Selon M. Nahimana, on avait introduit dans la justice le dossier du président Ndadaye avec un jugement au niveau de la Cour suprême en 1999, soit six ans après son assassinat. La justice a tranché, mais la famille du président Ndadaye a fait appel si bien que ce dossier reste aujourd’hui encore pendant au niveau de la Cour de cassation. « Si mes informations sont bonnes, il paraît que le dossier piétine bientôt 18 ans, mais je ne connais les raisons qui sont derrière », a-t-il affirmé.

La CVR a pour mission d’enquêter sur toutes les violations des droits humains perpétrées au Burundi sur une période de 46 ans, c’est-à-dire depuis le 1er juillet 1962 (date de l’indépendance) jusqu’au 4 décembre 2008, date supposée être la fin de la belligérance armée au Burundi.

L’assassinat du président Ndadaye fait aussi partie de ces violations des droits humains déclenchées au Burundi en 1993, a expliqué M. Nahimana, avant de rappeler que cet assassinat a entraîné un « bain de sang presque généralisé » dans tout le pays, qui a emporté la vie des centaines de milliers de Burundais.

« Donc, on ne peut pas traiter les violations des droits humains de la population burundaise et faire fi du dossier du président Ndadaye », a-t-il indiqué, soulignant que la CVR n’est pas un mécanisme judiciaire. « Le cas du président Ndadaye ne sort de cette histoire que nous voulons connaître et pérenniser dans l’intérêt supérieur des générations actuelles et futures », a-t-il renchéri.

M. Nahimana a estimé qu’à ce niveau, il n’existe aucune incompatibilité entre le travail de la CVR et celui de la justice.
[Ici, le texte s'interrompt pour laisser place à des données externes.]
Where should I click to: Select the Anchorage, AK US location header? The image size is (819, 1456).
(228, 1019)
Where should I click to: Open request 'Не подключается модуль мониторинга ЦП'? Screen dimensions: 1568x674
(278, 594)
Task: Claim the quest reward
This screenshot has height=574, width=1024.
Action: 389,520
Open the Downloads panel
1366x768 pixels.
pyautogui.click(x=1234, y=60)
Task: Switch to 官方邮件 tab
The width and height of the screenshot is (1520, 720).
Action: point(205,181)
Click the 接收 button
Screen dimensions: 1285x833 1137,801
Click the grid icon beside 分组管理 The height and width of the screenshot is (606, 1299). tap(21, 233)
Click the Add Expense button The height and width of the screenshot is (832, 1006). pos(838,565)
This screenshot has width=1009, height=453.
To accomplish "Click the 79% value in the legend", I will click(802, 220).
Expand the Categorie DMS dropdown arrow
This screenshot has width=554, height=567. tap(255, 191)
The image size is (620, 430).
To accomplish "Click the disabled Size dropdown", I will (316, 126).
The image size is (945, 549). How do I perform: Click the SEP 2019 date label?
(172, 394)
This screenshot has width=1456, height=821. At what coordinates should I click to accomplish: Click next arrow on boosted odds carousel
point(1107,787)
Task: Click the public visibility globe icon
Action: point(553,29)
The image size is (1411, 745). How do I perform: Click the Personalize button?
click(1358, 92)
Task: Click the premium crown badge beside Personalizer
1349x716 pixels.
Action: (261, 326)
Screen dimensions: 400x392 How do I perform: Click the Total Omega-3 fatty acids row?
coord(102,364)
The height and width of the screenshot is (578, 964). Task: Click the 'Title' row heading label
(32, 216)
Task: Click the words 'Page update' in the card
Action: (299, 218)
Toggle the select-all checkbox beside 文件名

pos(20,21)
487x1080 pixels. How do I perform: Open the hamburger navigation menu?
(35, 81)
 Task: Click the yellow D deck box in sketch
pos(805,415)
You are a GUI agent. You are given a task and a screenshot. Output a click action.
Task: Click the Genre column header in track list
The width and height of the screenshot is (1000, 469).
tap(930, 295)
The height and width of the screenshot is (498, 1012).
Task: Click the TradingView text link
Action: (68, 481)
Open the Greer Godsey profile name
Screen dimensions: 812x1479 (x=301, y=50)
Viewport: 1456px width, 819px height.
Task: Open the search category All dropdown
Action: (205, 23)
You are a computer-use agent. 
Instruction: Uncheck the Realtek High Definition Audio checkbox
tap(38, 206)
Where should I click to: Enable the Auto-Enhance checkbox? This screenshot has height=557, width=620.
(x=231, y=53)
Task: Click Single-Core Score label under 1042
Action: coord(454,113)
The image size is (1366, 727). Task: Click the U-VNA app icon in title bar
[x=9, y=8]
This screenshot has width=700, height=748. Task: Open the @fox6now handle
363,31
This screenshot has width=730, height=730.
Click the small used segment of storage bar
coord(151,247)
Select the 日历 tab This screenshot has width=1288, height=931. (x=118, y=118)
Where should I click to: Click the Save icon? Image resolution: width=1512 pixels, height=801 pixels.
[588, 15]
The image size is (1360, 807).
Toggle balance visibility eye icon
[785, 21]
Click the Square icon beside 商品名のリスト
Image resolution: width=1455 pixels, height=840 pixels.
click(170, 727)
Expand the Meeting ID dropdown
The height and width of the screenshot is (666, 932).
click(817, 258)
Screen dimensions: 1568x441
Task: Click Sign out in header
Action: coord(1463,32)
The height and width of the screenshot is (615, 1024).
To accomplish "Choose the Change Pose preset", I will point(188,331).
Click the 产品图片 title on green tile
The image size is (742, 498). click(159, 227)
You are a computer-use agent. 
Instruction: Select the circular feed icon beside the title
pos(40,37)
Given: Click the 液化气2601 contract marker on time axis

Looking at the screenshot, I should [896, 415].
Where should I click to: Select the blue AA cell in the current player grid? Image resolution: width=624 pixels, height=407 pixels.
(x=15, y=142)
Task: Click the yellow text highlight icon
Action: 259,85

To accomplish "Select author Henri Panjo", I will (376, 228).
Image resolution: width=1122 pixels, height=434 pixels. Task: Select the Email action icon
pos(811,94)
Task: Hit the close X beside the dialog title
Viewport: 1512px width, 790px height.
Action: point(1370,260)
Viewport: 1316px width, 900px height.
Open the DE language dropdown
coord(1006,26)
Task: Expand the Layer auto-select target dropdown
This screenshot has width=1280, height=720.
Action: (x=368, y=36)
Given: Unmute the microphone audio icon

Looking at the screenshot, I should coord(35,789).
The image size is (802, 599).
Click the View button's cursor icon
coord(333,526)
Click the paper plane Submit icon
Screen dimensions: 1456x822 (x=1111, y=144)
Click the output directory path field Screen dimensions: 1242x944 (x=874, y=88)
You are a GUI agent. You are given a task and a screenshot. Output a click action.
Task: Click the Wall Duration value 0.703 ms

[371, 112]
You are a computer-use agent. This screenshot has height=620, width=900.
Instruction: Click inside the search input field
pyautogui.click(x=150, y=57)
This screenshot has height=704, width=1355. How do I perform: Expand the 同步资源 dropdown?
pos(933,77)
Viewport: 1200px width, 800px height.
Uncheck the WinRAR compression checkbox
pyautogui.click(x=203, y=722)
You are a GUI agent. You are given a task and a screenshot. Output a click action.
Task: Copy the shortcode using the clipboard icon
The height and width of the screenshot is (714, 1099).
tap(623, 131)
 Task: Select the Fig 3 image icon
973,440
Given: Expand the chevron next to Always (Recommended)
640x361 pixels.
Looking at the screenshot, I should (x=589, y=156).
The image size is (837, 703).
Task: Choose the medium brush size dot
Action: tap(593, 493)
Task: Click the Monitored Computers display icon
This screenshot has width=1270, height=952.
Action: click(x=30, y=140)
A ses yeux, même aujourd’hui, les portes de la justice restent ouvertes pour des cas personnels ou individuels.

« Pour le moment, ce qui nous intéresse à la CVR, c’est de savoir ce qui s’est passé réellement sans toutefois piétiner sur le terrain de la justice », a-t-il insisté.

Il a noté que vider le contentieux judiciaire sur l’affaire de l’assassinat du président Ndadaye pourrait donner un coup d’accélérateur à la réalisation de la mission assignée à la CVR dans la mesure que le travail de celle-ci consiste à « revisiter même certains archives » pouvant aider à renseigner sur ce qui s’est passé réellement dans le pays au cours des diverses crises burundaises.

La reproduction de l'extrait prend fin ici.